King Warns Opposition Against Revolution

King Norodom Sihanouk on Wednesday warned followers of opposition leader Sam Rainsy not to attempt an overthrow of their country’s leader, as citizens of the former Soviet bloc state of Geor­gia succeeded in doing earlier this week.

“I do not counsel the ultra-Sam Rainsyists to use the people’s power here to try to overturn our Strongman [whom] his formidable army, police and ‘Pagoda Boys’ surely will not betray,” King Siha­nouk wrote in a statement on his Web site.

The King said he had learned of the fall of Georgia’s President Eduard Shevardnadze through television broadcasts on Monday.

Shevardnadze announced his resignation Sunday, a day after pro­testers seized parliament and rallied tens of thousands of opposition supporters to take control of other government bodies, while groups of military soldiers de­fect­ed to join the demonstrations.
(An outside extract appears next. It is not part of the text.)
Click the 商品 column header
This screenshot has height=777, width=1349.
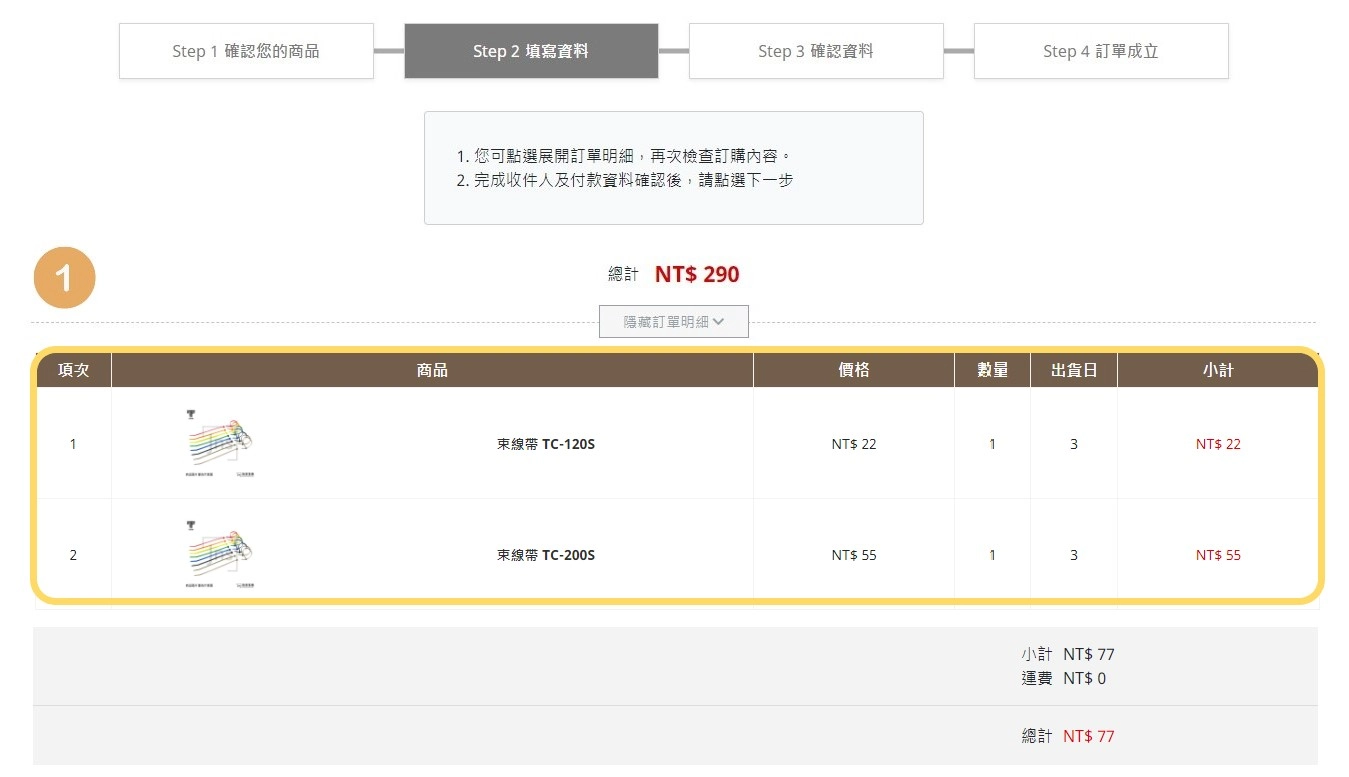(432, 370)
The president’s ouster followed alleg­edly fraudulent Nov 2 parliamentary elections, which prompted the public—fed up with ram­pant corruption, poverty and crime—to join the bloodless uprising.
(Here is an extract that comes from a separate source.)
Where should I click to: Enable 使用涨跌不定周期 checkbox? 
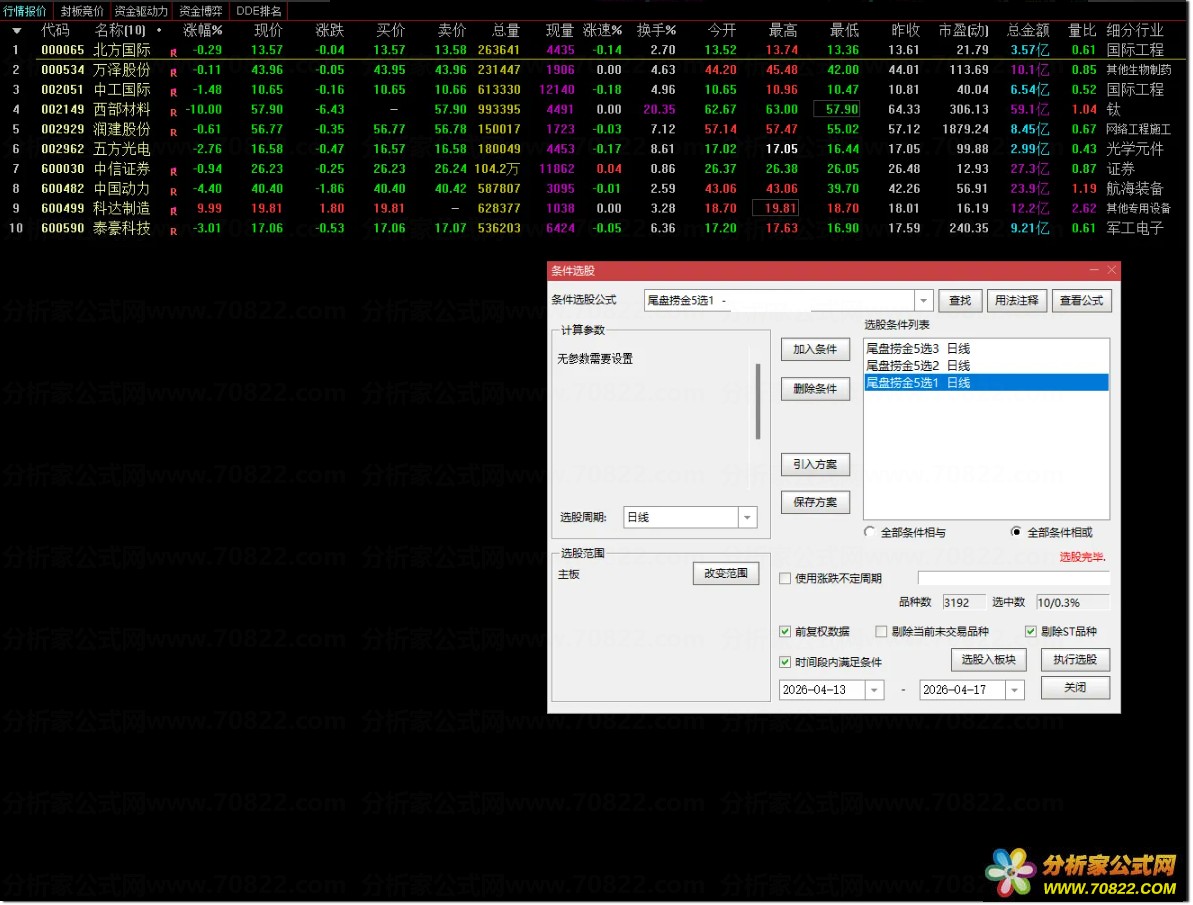pos(785,578)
“Today, this dear [S]hevardnadze is obliged to take his retreat, a well merited rest,” King Sihanouk said.

Responding to the King’s letter, Sam Rainsy said Wednesday that Cambodia was not ready to follow Georgia’s lead—not for a few years at least.

“The situation is not ripe,” he said, saying authorities here would not hesitate to use armed forces to violently clamp down on protesters as they did during the 1998 post-election demonstrations and in recent garment factory strikes.

But, Sam Rainsy predicted, once the military and police were suf­ficiently independent of the ruling party, a public uprising would likely occur. He added that the Sam Rainsy Party and Funcinpec’s Alliance of Democrats was pushing to reform Cambodia’s armed forces as a condition for its joining a coalition government with the CPP.

“If such a reform [in the military and police] is implemented, I think the people will take to the streets,” Sam Rainsy said.

He added: “I think one day, in the not too distant future, there will be a similar people’s uprising and a similar outcome as…in Georgia.”

CPP spokesman Khieu Kanha­rith said Wednesday the opposition party did not have sufficient public support to stage such a demonstration.

“The CPP [has] more supporters than the two parties together,” he said, adding that, unlike in Geor­gia, international observers had largely approved of Cambo­dia’s July 27 national elections, which were won by the ruling party.

Khieu Kanharith maintained that the country’s armed forces and civil servants were already re­quired to be politically neutral and were not tied to any particular party. “If Sam Rainsy becomes prime minister, the troops will follow him,” he added.

Meanwhile, Sam Rainsy said he was “calming down” some of his supporters who were inspired by this week’s events in Georgia, adding that he urged his party to refrain from protests during the negotiation process.

Striking an optimistic note, Sam Rainsy said he believed that talks with the CPP aimed at forming the new government and Na­tional As­sem­­bly would proceed within weeks.

Plans for tripartite negotiations broke down last week as Funcin­pec demanded that the CPP drop a defamation lawsuit against its party president, Prince Norodom Ranariddh.

The CPP had filed a court complaint against the prince on Nov 4, charging that Prince Ranariddh had falsely implicated Prime Minister Hun Sen in last month’s shooting death of pro-Funcinpec radio journalist Chuor Chetharith.

Sam Rainsy said Funcinpec Secretary-General Prince Noro­dom Sirivudh was drafting a letter Wed­nesday to CPP Secretary-Gen­eral Say Chhum stating that Prince Ranariddh had not implicated Hun Sen in the killing.